• _Leestekst_
================

De oplossingen hangen af van de aard van het probleem. Lezen en schrijven kan traag gaan omdat de harde schijf aan het stuk gaan is, dat is het meest voordehandliggend en vervanging van de schijf verhelpt het probleem. Als alle hardware naar behoren funktioneert, wordt het echter ingewikkelder. Een mogelijke oplossing is meer schijven plaatsen, zodat er naar verschillende schijven tegelijk I/O kan zijn. Of je kan overwegen om snellere controllers te gebruiken of, in bedrijfsomgevingen, om over te stappen op een andere architectuur.
Soorten gebruikers
[bewerken]Gebruikers kunnen onderverdeeld worden in verschillende klassen, afhankelijk van hun gedrag en gebruik van het systeem:
- Gebruikers die een (groot) aantal lichte commando's draaien: jij bijvoorbeeld, de beginnende gebruiker.

================

• _Aangeleverde gegevens_

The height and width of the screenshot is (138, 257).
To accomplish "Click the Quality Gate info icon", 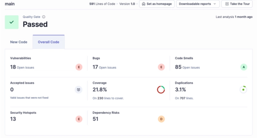I will pos(44,17).
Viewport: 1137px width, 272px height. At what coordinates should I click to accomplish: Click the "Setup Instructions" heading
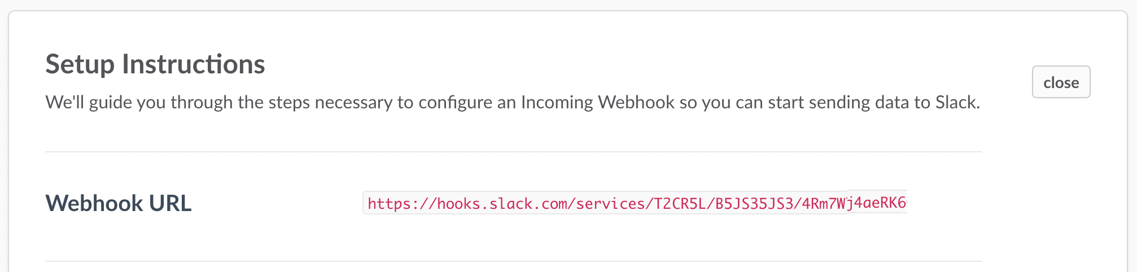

================

• _Opdrachten_
1. Welke oplossingen voor traag lezen en schrijven noemt de leestekst? Geef ze allemaal.
2. Herhaal letterlijk het stuk uit de leestekst van "De oplossingen hangen" tot en met "de beginnende gebruiker.".
De gegevens staan los van de leestekst.

• _Antwoorden_
1.
- de harde schijf vervangen
- meer schijven plaatsen
- snellere controllers gebruiken
- overstappen op een andere architectuur (in bedrijfsomgevingen)

2.
De oplossingen hangen af van de aard van het probleem. Lezen en schrijven kan traag gaan omdat de harde schijf aan het stuk gaan is, dat is het meest voordehandliggend en vervanging van de schijf verhelpt het probleem. Als alle hardware naar behoren funktioneert, wordt het echter ingewikkelder. Een mogelijke oplossing is meer schijven plaatsen, zodat er naar verschillende schijven tegelijk I/O kan zijn. Of je kan overwegen om snellere controllers te gebruiken of, in bedrijfsomgevingen, om over te stappen op een andere architectuur.
Soorten gebruikers
[bewerken]Gebruikers kunnen onderverdeeld worden in verschillende klassen, afhankelijk van hun gedrag en gebruik van het systeem:
- Gebruikers die een (groot) aantal lichte commando's draaien: jij bijvoorbeeld, de beginnende gebruiker.